Тысячелетия отхлынули назад — я не городской человек, а первобытный охотник, подкрадывающийся к добыче. И в то же время между диким охотником и мною — огромная разница. В лесу все чувства охотника и все его стремления направлены к одному — взять добычу. Для меня же добыча не самое главное: в этот час меня волновали и были бесконечно дороги мне темные шапки сосен, тишина, туман и упругое биение моего сердца. Добычу — глухаря — я могу купить в городе, и это будет стоить во много раз дешевле поездки на охоту. Но вот этой красоты весеннего леса, пробуждавшегося утра не купить ни за какие деньги.
Я счастлив: через несколько минут я перешагну порог, отделяющий меня от тайны, и разгадаю ее.
Глухарь поет страстно; сухо рассыпается дробь его песни, заканчиваясь скрежетанием. Песня привела меня в болотнику. Сапоги тонут в воде. Я волнуюсь, боюсь — глухарь улетит, но сдерживаю себя, подхожу к нему, не торопясь, делая только по два прыжка. Заметно светлеет. Опоздаю! Надо делать не два — три-четыре больших скачка. Сдерживаю себя, убеждаю: «Спокойно, спокойно, не торопись...»
Глухарь где-то совсем близко. Стою неподвижно. Под песню поворачиваю голову. Где он?
И вот я вижу его! Он ходит по суку невысокой сосенки. Он огромен и прекрасен. Мне вспомнились слова Хомутова: «И вот откроется он тебе... Красота непомерная...» И я смотрю на эту непомерную красоту. В эти минуты мне кажется: действительно, для этой красоты нет меры. И нет тайны. Все просто. Весна разогрела кровь птиц, разбудила в них жажду любви. Извечный закон земли: любовь, оплодотворение, рождение детенышей, смерть. Какая страсть в песне птицы! Или это мне так кажется?
Я забываю стрелять в глухаря.

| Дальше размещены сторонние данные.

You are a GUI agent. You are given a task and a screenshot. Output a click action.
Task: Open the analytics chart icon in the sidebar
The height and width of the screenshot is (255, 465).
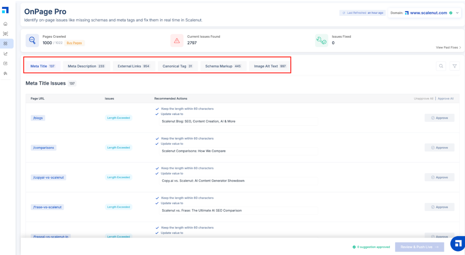click(5, 53)
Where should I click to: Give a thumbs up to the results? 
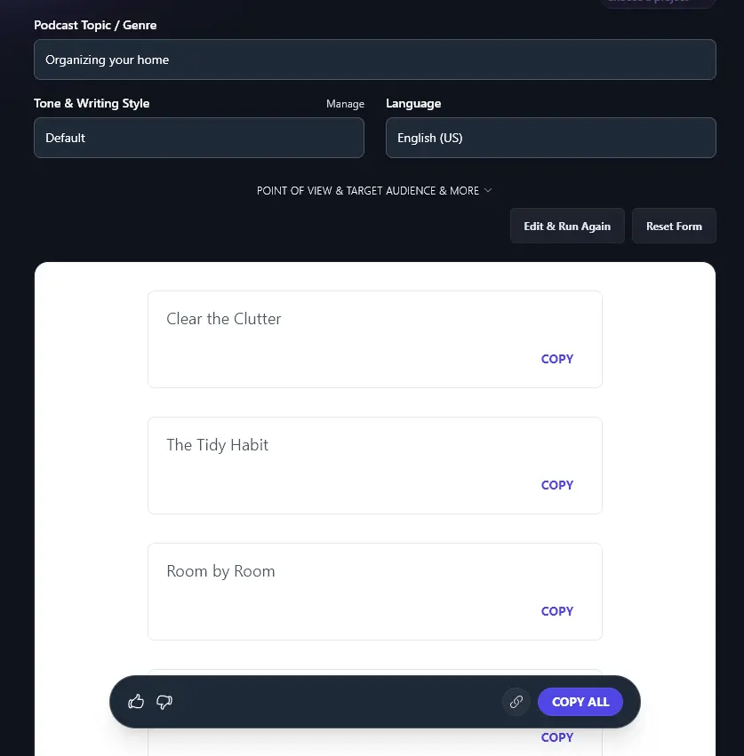136,702
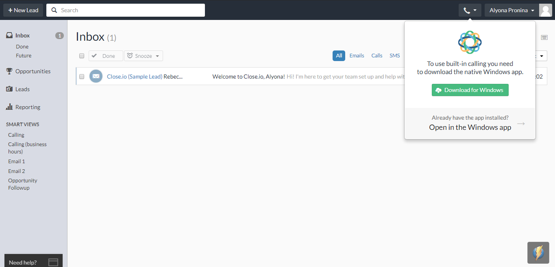Open the Snooze dropdown

pos(143,56)
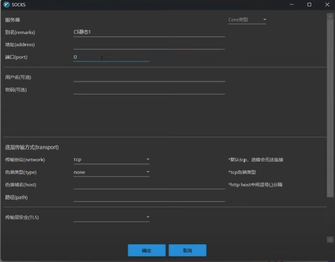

Я делаю неловкое движение, щелкает под сапогом сухая веточка — и глухарь замолкает. Что делать: стрелять или выжидать?.. Все пропало! Глухарь с шумом срывается и пропадает за шапками сосен.
Я в отчаянии прислоняюсь к стволу сосны. Мне хочется разбить ружье, рвать на себе волосы. Мне хочется закричать на весь лес. Как встретит меня Хомутов? Может быть, ничего не скажет, только укоризненно посмотрит или усмехнется.
«Но ведь ты видел весенний предутренний лес. Ты обонял его запахи и слушал его звуки. Ты видел серебряные туманы, зеленое небо рассвета, тихие сосны и багровую луну. Ты видел глухаря — единственную птицу, оставшуюся от каменного века. Ты слушал его песню любви. Что же тебе нужно?»
Но эти мысли не успокаивают меня. Я медленно возвращаюсь. Мне стыдно будет взглянуть на Ивана Захаровича.
Вдруг мой слух улавливает знакомые звуки. И снова я напряжен до предела, снова шагаю и замираю, когда замолкает песня. Снова я вижу на ветви сосны глухаря. Он кажется мне прекраснее и больше того, что улетел. На этот раз я не медлю. Под песню вскидываю ружье. Громыхает выстрел, и глухарь тяжело падает на землю...
Хомутов встречает меня добродушно-лукавой улыбкой!
— С полем! А первого глухаря подпугнул.
— А ты откуда знаешь?
— В лесу я все знаю.
Лукавлю:
— Я не хотел в него стрелять — стоял и любовался. Ведь в первый раз...
— Ну полюбовался бы и выстрелил. Зачем к другому пошел?
— Ветка под ногой хрустнула, а он...
— А он и улетел...
Хомутов добродушно смеется.
Мы возвращаемся в сторожку, где меня ждут чай, отдых, рассказы о зверях и птицах.
Всплывает солнце. Радостно разгорается утро.